[INFORMATION SHOWN Boundary: Start]

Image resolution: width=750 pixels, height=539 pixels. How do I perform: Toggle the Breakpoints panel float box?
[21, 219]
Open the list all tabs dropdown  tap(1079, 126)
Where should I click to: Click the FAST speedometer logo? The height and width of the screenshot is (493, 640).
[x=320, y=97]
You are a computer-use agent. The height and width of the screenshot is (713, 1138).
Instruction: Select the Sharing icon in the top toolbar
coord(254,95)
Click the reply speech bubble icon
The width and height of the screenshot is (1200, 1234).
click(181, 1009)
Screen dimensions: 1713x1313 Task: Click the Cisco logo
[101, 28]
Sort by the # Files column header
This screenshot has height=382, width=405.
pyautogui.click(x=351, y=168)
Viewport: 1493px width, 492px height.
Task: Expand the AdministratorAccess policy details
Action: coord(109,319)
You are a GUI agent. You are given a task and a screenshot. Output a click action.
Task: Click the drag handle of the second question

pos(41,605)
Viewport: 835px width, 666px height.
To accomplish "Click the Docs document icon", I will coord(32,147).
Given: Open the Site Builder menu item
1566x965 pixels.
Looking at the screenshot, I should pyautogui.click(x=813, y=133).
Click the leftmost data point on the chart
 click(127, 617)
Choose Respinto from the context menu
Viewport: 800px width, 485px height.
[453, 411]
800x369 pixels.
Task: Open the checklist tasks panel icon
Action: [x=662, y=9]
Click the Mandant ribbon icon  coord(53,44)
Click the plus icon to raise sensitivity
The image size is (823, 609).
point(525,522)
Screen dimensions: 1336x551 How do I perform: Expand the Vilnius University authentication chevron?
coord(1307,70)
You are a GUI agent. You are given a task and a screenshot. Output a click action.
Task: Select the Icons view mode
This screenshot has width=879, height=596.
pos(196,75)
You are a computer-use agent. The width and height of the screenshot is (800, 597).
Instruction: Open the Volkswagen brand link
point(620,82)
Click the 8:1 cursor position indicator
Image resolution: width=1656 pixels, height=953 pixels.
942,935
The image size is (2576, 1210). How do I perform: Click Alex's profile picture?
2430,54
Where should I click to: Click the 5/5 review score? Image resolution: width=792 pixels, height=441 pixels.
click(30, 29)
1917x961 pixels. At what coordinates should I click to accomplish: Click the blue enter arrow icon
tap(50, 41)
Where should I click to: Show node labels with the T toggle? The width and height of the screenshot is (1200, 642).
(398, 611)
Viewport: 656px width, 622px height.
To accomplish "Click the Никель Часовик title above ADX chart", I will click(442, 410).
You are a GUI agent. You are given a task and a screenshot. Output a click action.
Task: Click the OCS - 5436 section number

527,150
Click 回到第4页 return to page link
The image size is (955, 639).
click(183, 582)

[INFORMATION SHOWN Boundary: End]

Type out the whole listing once more, exactly as written.

Image resolution: width=750 pixels, height=539 pixels. How do I perform: Toggle the Breakpoints panel float box?
[21, 219]
Open the list all tabs dropdown  tap(1079, 126)
Where should I click to: Click the FAST speedometer logo? The height and width of the screenshot is (493, 640).
[x=320, y=97]
You are a computer-use agent. The height and width of the screenshot is (713, 1138).
Instruction: Select the Sharing icon in the top toolbar
coord(254,95)
Click the reply speech bubble icon
The width and height of the screenshot is (1200, 1234).
click(181, 1009)
Screen dimensions: 1713x1313 Task: Click the Cisco logo
[101, 28]
Sort by the # Files column header
This screenshot has height=382, width=405.
pyautogui.click(x=351, y=168)
Viewport: 1493px width, 492px height.
Task: Expand the AdministratorAccess policy details
Action: coord(109,319)
You are a GUI agent. You are given a task and a screenshot. Output a click action.
Task: Click the drag handle of the second question

pos(41,605)
Viewport: 835px width, 666px height.
To accomplish "Click the Docs document icon", I will coord(32,147).
Given: Open the Site Builder menu item
1566x965 pixels.
Looking at the screenshot, I should pyautogui.click(x=813, y=133).
Click the leftmost data point on the chart
 click(127, 617)
Choose Respinto from the context menu
Viewport: 800px width, 485px height.
[453, 411]
800x369 pixels.
Task: Open the checklist tasks panel icon
Action: [x=662, y=9]
Click the Mandant ribbon icon  coord(53,44)
Click the plus icon to raise sensitivity
The image size is (823, 609).
point(525,522)
Screen dimensions: 1336x551 How do I perform: Expand the Vilnius University authentication chevron?
coord(1307,70)
You are a GUI agent. You are given a task and a screenshot. Output a click action.
Task: Select the Icons view mode
This screenshot has width=879, height=596.
pos(196,75)
You are a computer-use agent. The width and height of the screenshot is (800, 597).
Instruction: Open the Volkswagen brand link
point(620,82)
Click the 8:1 cursor position indicator
Image resolution: width=1656 pixels, height=953 pixels.
942,935
The image size is (2576, 1210). How do I perform: Click Alex's profile picture?
2430,54
Where should I click to: Click the 5/5 review score? Image resolution: width=792 pixels, height=441 pixels.
click(30, 29)
1917x961 pixels. At what coordinates should I click to accomplish: Click the blue enter arrow icon
tap(50, 41)
Where should I click to: Show node labels with the T toggle? The width and height of the screenshot is (1200, 642).
(398, 611)
Viewport: 656px width, 622px height.
To accomplish "Click the Никель Часовик title above ADX chart", I will click(442, 410).
You are a GUI agent. You are given a task and a screenshot. Output a click action.
Task: Click the OCS - 5436 section number

527,150
Click 回到第4页 return to page link
The image size is (955, 639).
click(183, 582)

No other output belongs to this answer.